*INSTRUCTIONS TO FOLLOW:* Each line of the records that includes "beside" should be found and copied.

== INFORMATION

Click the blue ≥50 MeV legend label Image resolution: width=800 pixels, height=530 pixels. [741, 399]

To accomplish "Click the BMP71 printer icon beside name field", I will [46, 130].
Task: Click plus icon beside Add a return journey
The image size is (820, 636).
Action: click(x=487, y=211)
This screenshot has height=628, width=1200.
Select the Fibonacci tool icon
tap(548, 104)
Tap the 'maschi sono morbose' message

====
== INFORMATION

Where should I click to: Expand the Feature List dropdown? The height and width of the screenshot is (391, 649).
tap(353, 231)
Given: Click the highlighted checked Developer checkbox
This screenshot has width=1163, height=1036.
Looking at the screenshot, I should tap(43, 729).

====
== INFORMATION

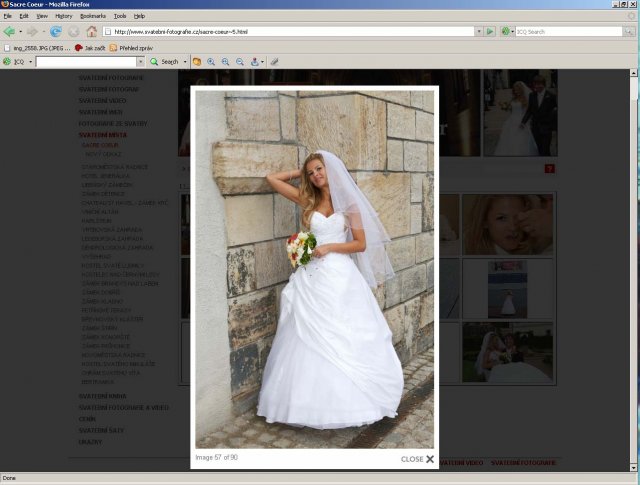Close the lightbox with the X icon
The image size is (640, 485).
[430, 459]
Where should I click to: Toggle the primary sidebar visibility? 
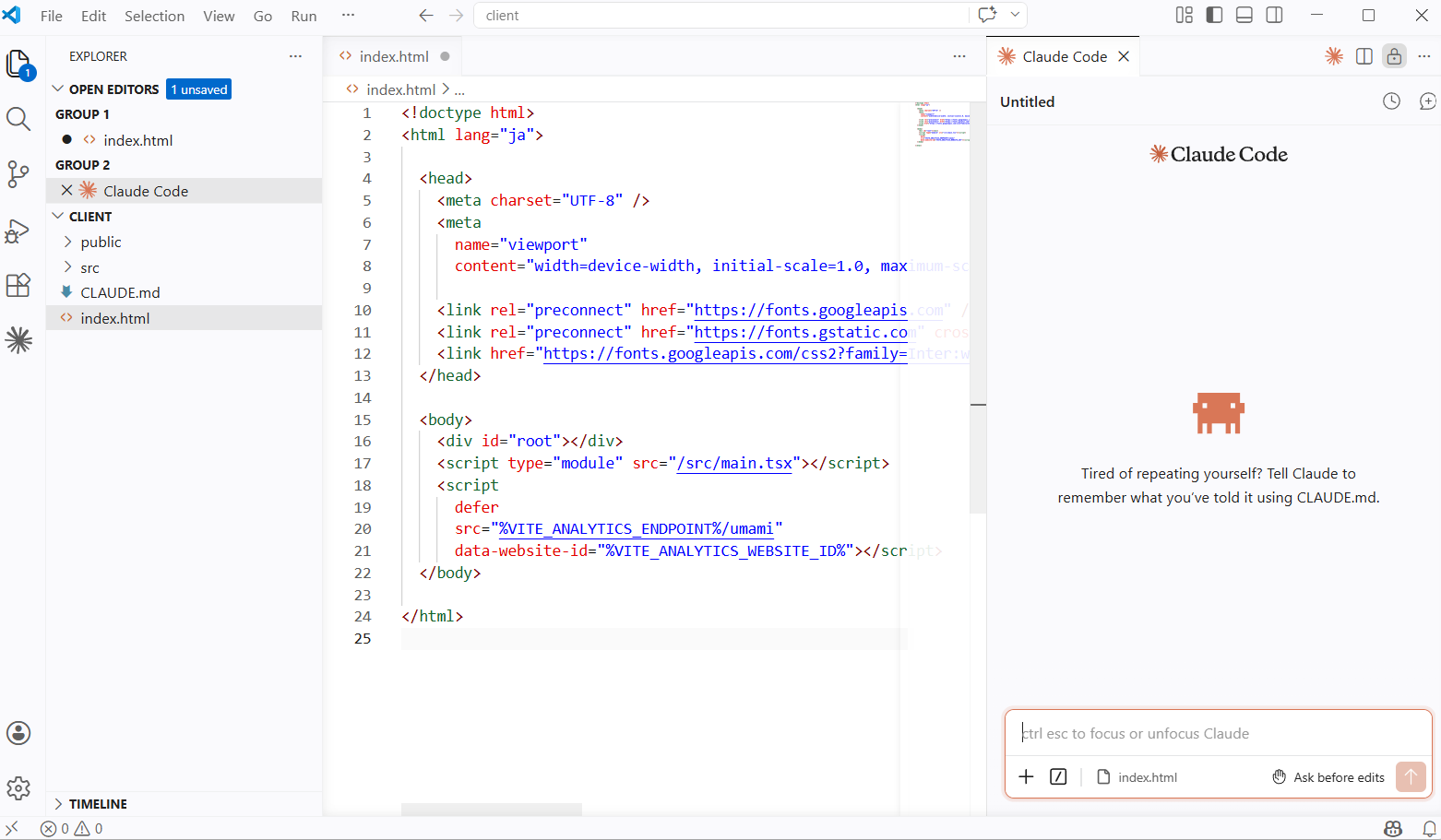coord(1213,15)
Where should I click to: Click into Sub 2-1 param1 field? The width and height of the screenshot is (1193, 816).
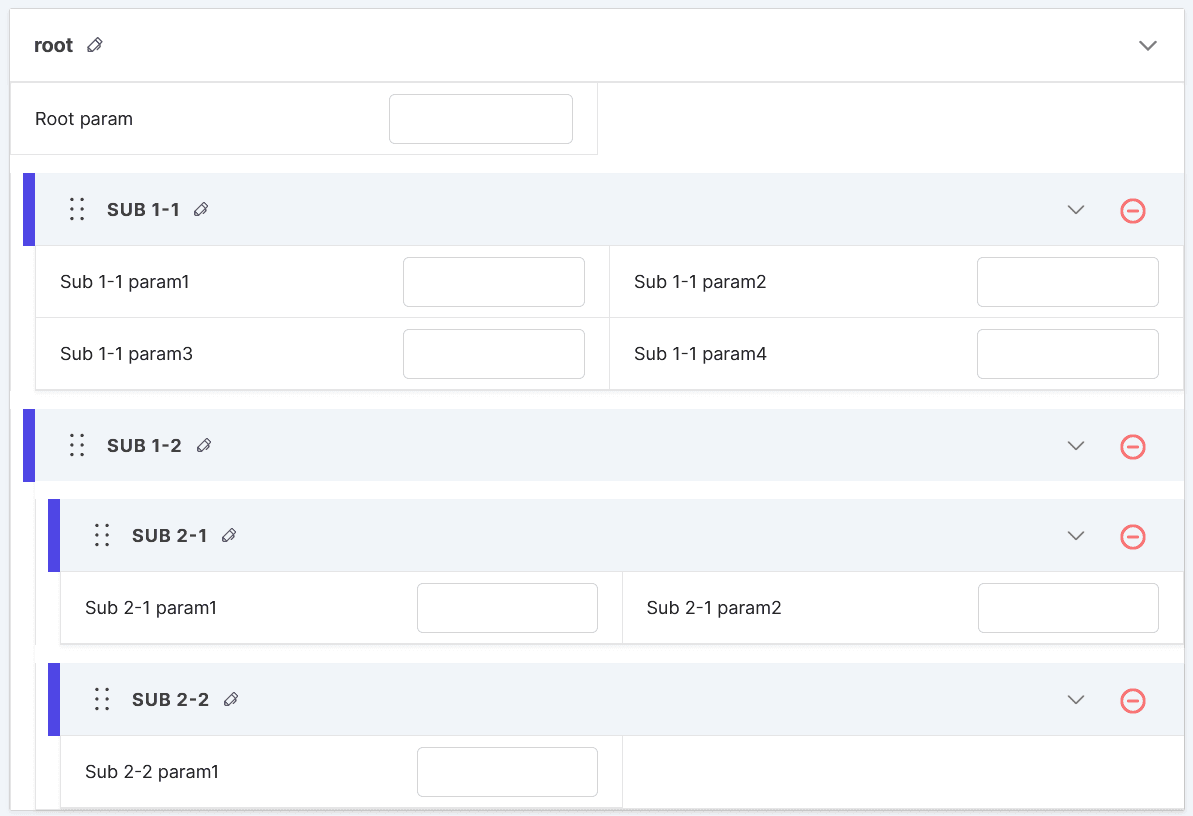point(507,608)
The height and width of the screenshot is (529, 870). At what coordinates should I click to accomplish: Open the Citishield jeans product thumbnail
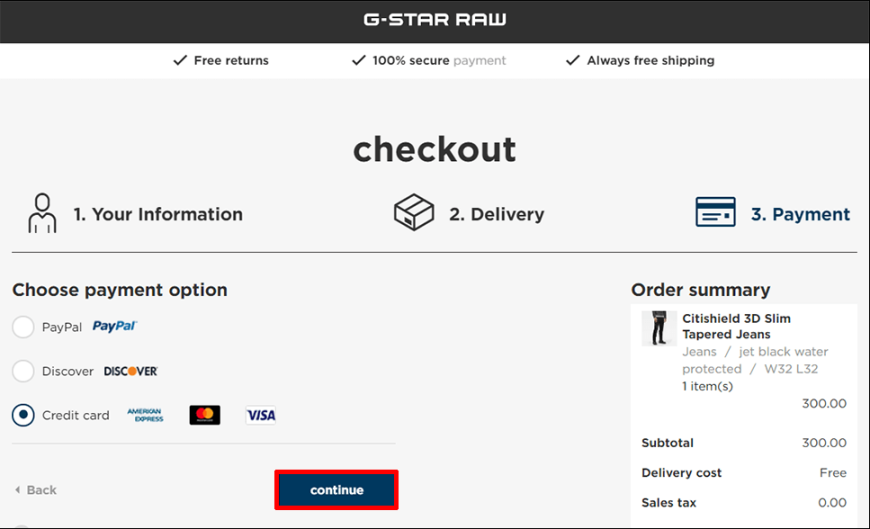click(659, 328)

====

*SOLUTION:*
To accomplish "Click the BMP71 printer icon beside name field", I will [46, 130].
Task: Click plus icon beside Add a return journey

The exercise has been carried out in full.